» Your assignment: Every entry needs to appear again exactly as written below.
------------------------------------
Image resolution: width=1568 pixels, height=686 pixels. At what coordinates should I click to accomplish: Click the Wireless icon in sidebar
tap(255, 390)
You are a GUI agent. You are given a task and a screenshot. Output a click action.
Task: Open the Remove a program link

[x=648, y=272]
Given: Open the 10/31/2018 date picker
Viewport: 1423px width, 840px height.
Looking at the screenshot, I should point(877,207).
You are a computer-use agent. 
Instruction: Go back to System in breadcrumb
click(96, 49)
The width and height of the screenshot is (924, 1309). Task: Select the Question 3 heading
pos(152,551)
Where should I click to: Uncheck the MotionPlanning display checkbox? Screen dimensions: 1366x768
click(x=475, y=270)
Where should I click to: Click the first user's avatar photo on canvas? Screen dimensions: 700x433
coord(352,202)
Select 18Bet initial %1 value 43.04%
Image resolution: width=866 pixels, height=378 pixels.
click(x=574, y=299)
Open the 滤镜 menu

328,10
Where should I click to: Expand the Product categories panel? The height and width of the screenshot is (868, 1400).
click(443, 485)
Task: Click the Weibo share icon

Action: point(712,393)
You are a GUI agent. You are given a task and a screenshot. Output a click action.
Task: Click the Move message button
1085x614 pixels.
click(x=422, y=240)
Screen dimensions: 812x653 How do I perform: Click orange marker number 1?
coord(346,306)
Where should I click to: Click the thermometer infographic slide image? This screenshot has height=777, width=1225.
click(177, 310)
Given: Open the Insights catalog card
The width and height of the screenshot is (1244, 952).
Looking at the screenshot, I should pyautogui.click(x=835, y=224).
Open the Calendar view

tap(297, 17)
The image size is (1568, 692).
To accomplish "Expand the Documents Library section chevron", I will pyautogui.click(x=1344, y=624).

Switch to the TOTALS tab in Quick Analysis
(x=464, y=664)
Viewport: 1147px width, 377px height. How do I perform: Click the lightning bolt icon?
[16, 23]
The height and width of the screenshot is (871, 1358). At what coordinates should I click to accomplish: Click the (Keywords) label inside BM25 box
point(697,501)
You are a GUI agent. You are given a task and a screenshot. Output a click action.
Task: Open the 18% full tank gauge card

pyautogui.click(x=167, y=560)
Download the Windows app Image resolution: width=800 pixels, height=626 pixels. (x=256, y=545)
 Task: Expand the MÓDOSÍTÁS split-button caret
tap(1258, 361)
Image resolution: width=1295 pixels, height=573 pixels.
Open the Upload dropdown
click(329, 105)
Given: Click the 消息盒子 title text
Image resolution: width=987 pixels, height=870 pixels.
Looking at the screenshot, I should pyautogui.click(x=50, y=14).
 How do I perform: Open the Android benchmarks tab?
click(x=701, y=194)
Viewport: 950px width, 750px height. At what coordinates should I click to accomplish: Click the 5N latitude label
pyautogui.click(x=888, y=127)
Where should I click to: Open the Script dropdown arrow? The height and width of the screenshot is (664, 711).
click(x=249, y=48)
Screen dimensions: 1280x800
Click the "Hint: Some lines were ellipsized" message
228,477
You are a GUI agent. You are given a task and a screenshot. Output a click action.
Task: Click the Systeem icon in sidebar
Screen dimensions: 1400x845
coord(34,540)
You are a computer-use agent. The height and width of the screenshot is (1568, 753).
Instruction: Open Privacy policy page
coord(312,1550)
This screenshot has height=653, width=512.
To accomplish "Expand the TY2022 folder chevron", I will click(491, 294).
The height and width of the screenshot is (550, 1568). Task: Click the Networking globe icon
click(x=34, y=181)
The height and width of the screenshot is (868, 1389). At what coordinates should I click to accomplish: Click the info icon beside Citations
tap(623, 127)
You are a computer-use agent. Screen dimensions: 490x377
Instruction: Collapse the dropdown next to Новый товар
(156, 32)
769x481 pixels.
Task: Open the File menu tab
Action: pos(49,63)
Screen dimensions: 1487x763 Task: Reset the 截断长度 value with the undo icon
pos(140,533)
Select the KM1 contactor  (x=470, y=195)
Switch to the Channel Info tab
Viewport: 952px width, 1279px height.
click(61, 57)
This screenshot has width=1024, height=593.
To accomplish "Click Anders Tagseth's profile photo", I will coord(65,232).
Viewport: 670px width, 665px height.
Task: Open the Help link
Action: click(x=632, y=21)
------------------------------------
» Response to this exercise:
Image resolution: width=1568 pixels, height=686 pixels. At what coordinates should I click to accomplish: Click the Wireless icon in sidebar
tap(255, 390)
You are a GUI agent. You are given a task and a screenshot. Output a click action.
Task: Open the Remove a program link

[x=648, y=272]
Given: Open the 10/31/2018 date picker
Viewport: 1423px width, 840px height.
Looking at the screenshot, I should point(877,207).
You are a computer-use agent. 
Instruction: Go back to System in breadcrumb
click(96, 49)
The width and height of the screenshot is (924, 1309). Task: Select the Question 3 heading
pos(152,551)
Where should I click to: Uncheck the MotionPlanning display checkbox? Screen dimensions: 1366x768
click(x=475, y=270)
Where should I click to: Click the first user's avatar photo on canvas? Screen dimensions: 700x433
coord(352,202)
Select 18Bet initial %1 value 43.04%
Image resolution: width=866 pixels, height=378 pixels.
click(x=574, y=299)
Open the 滤镜 menu

328,10
Where should I click to: Expand the Product categories panel? The height and width of the screenshot is (868, 1400).
click(443, 485)
Task: Click the Weibo share icon

Action: point(712,393)
You are a GUI agent. You are given a task and a screenshot. Output a click action.
Task: Click the Move message button
1085x614 pixels.
click(x=422, y=240)
Screen dimensions: 812x653 How do I perform: Click orange marker number 1?
coord(346,306)
Where should I click to: Click the thermometer infographic slide image? This screenshot has height=777, width=1225.
click(177, 310)
Given: Open the Insights catalog card
The width and height of the screenshot is (1244, 952).
Looking at the screenshot, I should pyautogui.click(x=835, y=224).
Open the Calendar view

tap(297, 17)
The image size is (1568, 692).
To accomplish "Expand the Documents Library section chevron", I will pyautogui.click(x=1344, y=624).

Switch to the TOTALS tab in Quick Analysis
(x=464, y=664)
Viewport: 1147px width, 377px height. How do I perform: Click the lightning bolt icon?
[16, 23]
The height and width of the screenshot is (871, 1358). At what coordinates should I click to accomplish: Click the (Keywords) label inside BM25 box
point(697,501)
You are a GUI agent. You are given a task and a screenshot. Output a click action.
Task: Open the 18% full tank gauge card

pyautogui.click(x=167, y=560)
Download the Windows app Image resolution: width=800 pixels, height=626 pixels. (x=256, y=545)
 Task: Expand the MÓDOSÍTÁS split-button caret
tap(1258, 361)
Image resolution: width=1295 pixels, height=573 pixels.
Open the Upload dropdown
click(329, 105)
Given: Click the 消息盒子 title text
Image resolution: width=987 pixels, height=870 pixels.
Looking at the screenshot, I should pyautogui.click(x=50, y=14).
 How do I perform: Open the Android benchmarks tab?
click(x=701, y=194)
Viewport: 950px width, 750px height. At what coordinates should I click to accomplish: Click the 5N latitude label
pyautogui.click(x=888, y=127)
Where should I click to: Open the Script dropdown arrow? The height and width of the screenshot is (664, 711).
click(x=249, y=48)
Screen dimensions: 1280x800
Click the "Hint: Some lines were ellipsized" message
228,477
You are a GUI agent. You are given a task and a screenshot. Output a click action.
Task: Click the Systeem icon in sidebar
Screen dimensions: 1400x845
coord(34,540)
You are a computer-use agent. The height and width of the screenshot is (1568, 753).
Instruction: Open Privacy policy page
coord(312,1550)
This screenshot has height=653, width=512.
To accomplish "Expand the TY2022 folder chevron", I will click(491, 294).
The height and width of the screenshot is (550, 1568). Task: Click the Networking globe icon
click(x=34, y=181)
The height and width of the screenshot is (868, 1389). At what coordinates should I click to accomplish: Click the info icon beside Citations
tap(623, 127)
You are a computer-use agent. Screen dimensions: 490x377
Instruction: Collapse the dropdown next to Новый товар
(156, 32)
769x481 pixels.
Task: Open the File menu tab
Action: pos(49,63)
Screen dimensions: 1487x763 Task: Reset the 截断长度 value with the undo icon
pos(140,533)
Select the KM1 contactor  (x=470, y=195)
Switch to the Channel Info tab
Viewport: 952px width, 1279px height.
click(61, 57)
This screenshot has width=1024, height=593.
To accomplish "Click Anders Tagseth's profile photo", I will coord(65,232).
Viewport: 670px width, 665px height.
Task: Open the Help link
Action: click(x=632, y=21)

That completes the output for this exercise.